Today’s Google Doodle remembers Claudia Jones - here’s her story
Today’s (14 October) Google Doodle celebrates Claudia Jones.
A Trinidad and Tobago-born journalist and activist, Jones is perhaps best remembered for founding the UK’s first major black newspaper, and her work in laying the groundwork for the now world famous Notting Hill carnival.
Here is everything you need to know about the journalist and activist.
Who was Claudia Jones?
Jones was born Claudia Vera Cumberbatch on 21 February 1915 in Port of Spain, Trinidad and Tobago, though at eight years of age she and her family emigrated to New York City’s Harlem.
Her potential for activism and philanthropy were quickly realised when she won the Theodore Roosevelt Award for Good Citizenship at her junior high school.
She graduated high school - though as immigrants, her family were too poor to attend the graduation ceremony - and Jones began working in a laundry, while writing a column called Claudia Comments for a Harlem journal on the side.
In 1936, she joined the Young Communist League USA and, passionate about writing, contributed to and led a variety of communist publications as a young adult.
In 1937 she became a member of the editorial staff of the Daily Worker, rising by 1938 to become editor of the Weekly Review. When the Young Communist League became American Youth for Democracy during World War II, Jones became editor of its monthly journal, Spotlight.

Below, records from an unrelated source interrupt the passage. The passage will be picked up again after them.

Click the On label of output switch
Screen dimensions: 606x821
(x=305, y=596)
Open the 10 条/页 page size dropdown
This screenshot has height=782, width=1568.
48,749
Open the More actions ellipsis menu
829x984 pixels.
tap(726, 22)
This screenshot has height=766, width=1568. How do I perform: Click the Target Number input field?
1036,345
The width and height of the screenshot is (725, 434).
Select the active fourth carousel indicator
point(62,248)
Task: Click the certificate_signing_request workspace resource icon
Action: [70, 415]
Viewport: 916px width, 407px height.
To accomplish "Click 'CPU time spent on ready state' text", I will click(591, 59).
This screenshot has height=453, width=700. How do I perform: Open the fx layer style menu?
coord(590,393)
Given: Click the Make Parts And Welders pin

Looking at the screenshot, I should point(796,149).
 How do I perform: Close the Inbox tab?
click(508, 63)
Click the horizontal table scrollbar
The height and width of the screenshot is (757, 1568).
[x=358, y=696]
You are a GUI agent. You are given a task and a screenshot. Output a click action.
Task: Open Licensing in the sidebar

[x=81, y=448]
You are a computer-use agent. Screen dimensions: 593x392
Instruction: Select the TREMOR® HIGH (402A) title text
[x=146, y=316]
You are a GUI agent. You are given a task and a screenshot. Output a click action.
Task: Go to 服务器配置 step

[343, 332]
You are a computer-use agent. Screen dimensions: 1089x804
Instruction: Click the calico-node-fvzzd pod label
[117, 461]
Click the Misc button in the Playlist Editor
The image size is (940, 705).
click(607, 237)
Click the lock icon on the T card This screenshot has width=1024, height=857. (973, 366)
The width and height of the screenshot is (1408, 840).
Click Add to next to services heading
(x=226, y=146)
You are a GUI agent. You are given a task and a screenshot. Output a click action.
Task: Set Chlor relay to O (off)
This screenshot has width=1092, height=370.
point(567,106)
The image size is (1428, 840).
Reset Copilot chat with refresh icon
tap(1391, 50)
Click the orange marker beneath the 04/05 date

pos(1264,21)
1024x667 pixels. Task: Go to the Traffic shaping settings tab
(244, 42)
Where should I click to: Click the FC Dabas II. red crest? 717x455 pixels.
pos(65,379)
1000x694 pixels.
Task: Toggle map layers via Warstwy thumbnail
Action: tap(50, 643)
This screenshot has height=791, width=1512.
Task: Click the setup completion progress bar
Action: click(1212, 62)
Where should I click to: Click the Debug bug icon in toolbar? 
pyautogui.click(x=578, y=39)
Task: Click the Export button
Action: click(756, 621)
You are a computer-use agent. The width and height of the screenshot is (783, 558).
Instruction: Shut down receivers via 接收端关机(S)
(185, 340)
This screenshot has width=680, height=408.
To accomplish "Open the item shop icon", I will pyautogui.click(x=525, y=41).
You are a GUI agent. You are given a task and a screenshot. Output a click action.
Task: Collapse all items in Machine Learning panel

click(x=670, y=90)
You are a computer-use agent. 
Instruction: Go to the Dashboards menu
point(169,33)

After the war, Jones became executive secretary of the Women's National Commission, secretary for the Women's Commission of the Communist Party USA (CPUSA), and in 1952 took the same position at the National Peace Council.
Why did she come to the UK?
Jones was an outspoken advocate of civil rights, gender equality, and decolonisation, and used her journalism to spread her message, often speaking at public gatherings to work towards the liberation of black women from discrimination faced through classism, racism and sexism.
Her political activity led to multiple imprisonments while in America, and due to the political persecution of Communists in the USA, she was deported in 1955 to the United Kingdom.
Transplanting her impassioned fight against racial injustice to the other side of the Atlantic, Jones turned her attention to issues facing London’s West Indian immigrant community.
The West Indian Gazette and Afro-Asian Caribbean News
One of Jones’s best remembered achievements came in 1958, when she founded and served as the editor in chief for the West Indian Gazette and Afro-Asian Caribbean News - the UK’s first major black newspaper.
Through its global news coverage, the Gazette aimed to unify the black community in the worldwide battle against discrimination, and provided a platform for Jones to organise the country’s first Caribbean carnival in 1959.
The carnival - organised in response to the Notting Hill race riots of 1958 as a way to “wash the taste of Notting Hill out of our mouths" - is widely credited as the precursor to today’s annual celebration of Caribbean culture, the Notting Hill Carnival.
How did she die?
Jones died at the young age of 49.
Her body was found on Christmas Day 1964, a day after she had died of a heart attack due to a combination of heart disease and the tuberculosis she had suffered as a child, which left her with irreparable lung damage.
Her funeral was a large and political ceremony, with her burial plot in Highgate Cemetery, North London selected to be that located to the left of the tomb of her hero, Karl Marx.